Sejak bekerja di sana, tak terhitung sudah berapa pekerjaan yang digarap oleh Narsono. Selain mendapatkan uang, ia juga mengaku jadi kuli pangkalan di sana. Sebab, di sana, Narsono bisa berkumpul bersama teman-temannya. Saat berada di pangkalan, Narsono terlihat lebih banyak tertawa daripada sedih meskipun belum kunjung dapat pekerjaan hari itu.

Berkumpul dengan teman-temannya di pangkalan menjadi satu-satunya hiburan ketika rumahnya mulai kosong. Kini, di rumahnya, cuma ada satu anaknya yang sudah bekerja. Istrinya sudah tak ada. Jika tak menyibukkan diri di pangkalan Kalasan, tentu ia bakal kesepian.

Ia juga terlihat senang ketika bertemu salah satu temannya yang sudah lama tak nongol. Teman itu akrab disapa Pak Min. Ia juga kuli pangkalan yang berasal dari Klaten. Menurut Pak Min, sudah hampir 4 bulan ia tak datang ke pangkalan. Sebabnya, ia harus mengerjakan proyek membangun hunian ponakannya di dekat rumahnya.

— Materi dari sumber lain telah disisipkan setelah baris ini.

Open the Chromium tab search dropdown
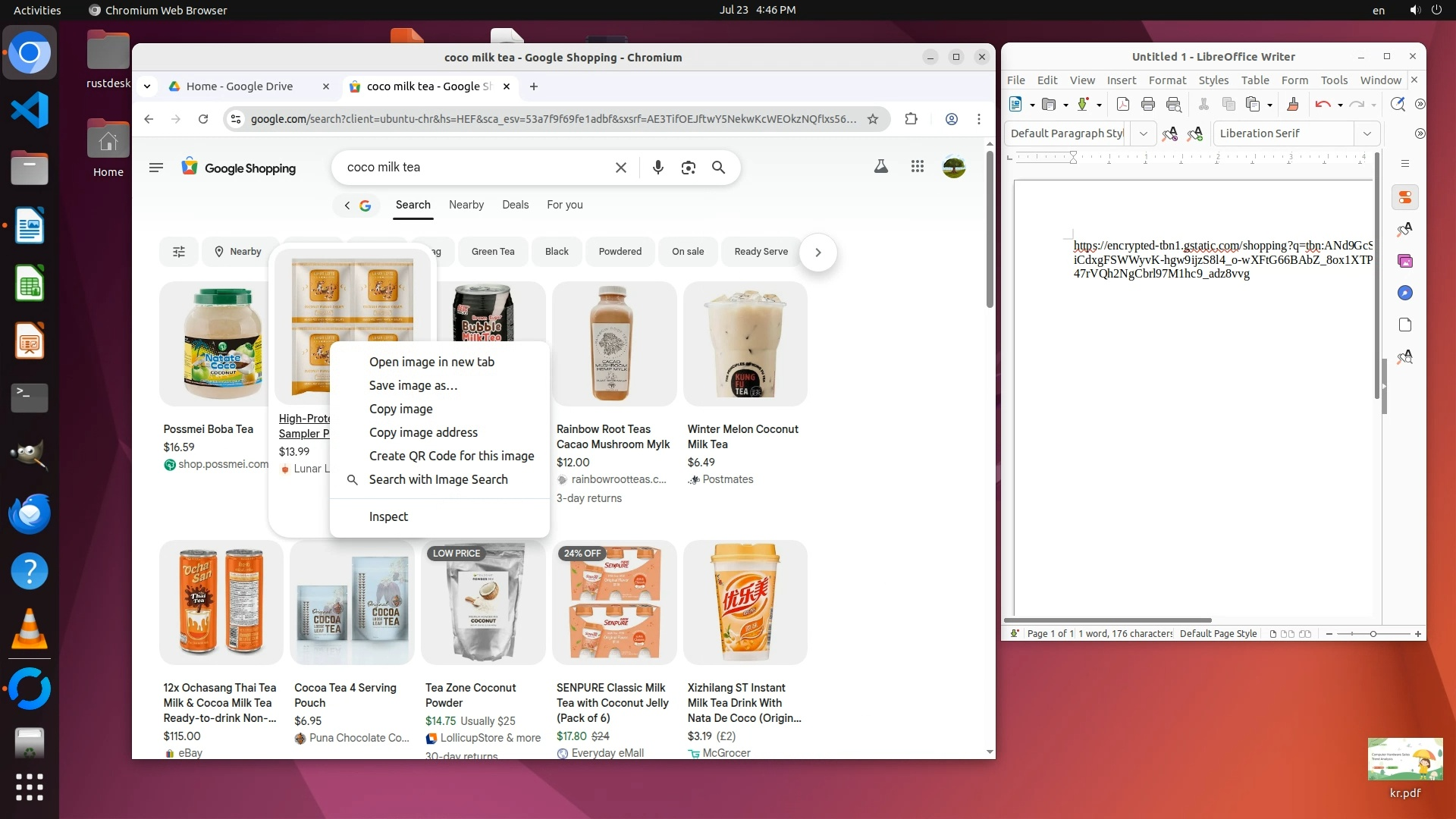This screenshot has width=1456, height=819. pos(147,86)
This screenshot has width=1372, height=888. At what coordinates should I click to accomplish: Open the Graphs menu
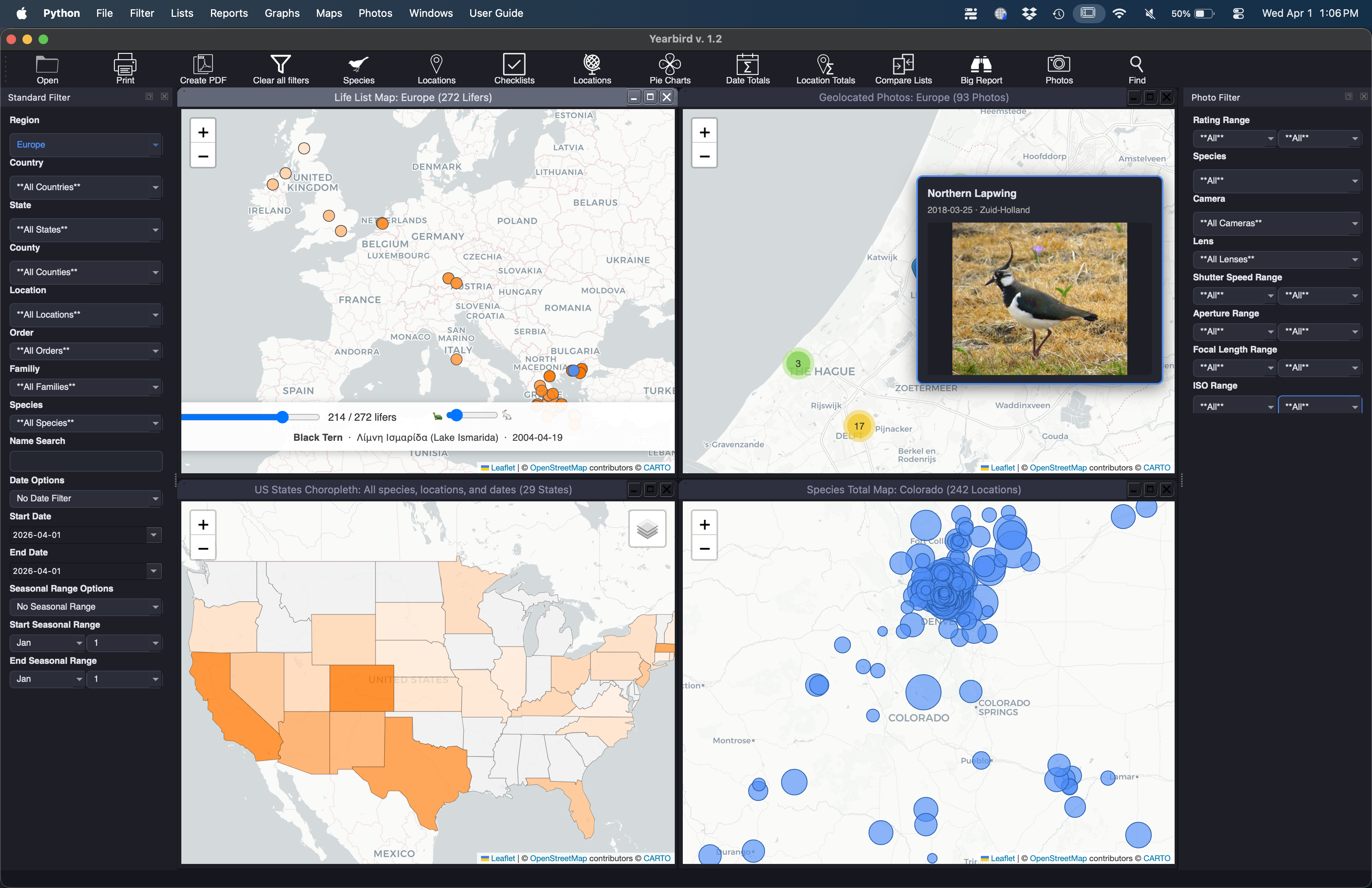click(282, 13)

Alhasil, karena umurnya yang sudah sangat tua, pangkalan tersebut punya banyak sebutan. Beberapa sebutannya antara lain Depnaker, akronim dari departemen tenaga kerja. Sebutan lainnya adalah pekerja umum, sepertinya merujuk Dinas Pekerjaan Umum dan Perumahan Rakyat (PUPR).

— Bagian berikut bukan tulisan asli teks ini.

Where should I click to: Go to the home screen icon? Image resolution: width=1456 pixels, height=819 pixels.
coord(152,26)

Apapun namanya, tempat itu konsisten menjadi semacam tempat berkumpul dan berkomunitas bagi banyak orang. Hubungan antara anggota pangkalan pun tetap cair dan hangat.

Hingga saat ini, menurut Pak Min, anggota pangkalan bertemu dan berkumpul selayaknya teman biasa, bukan sebagai komunitas atau organisasi tertentu. "Nggak ada komunitas atau organisasinya, kita di sini jagong (nongkrong) aja," tukas Pak Min.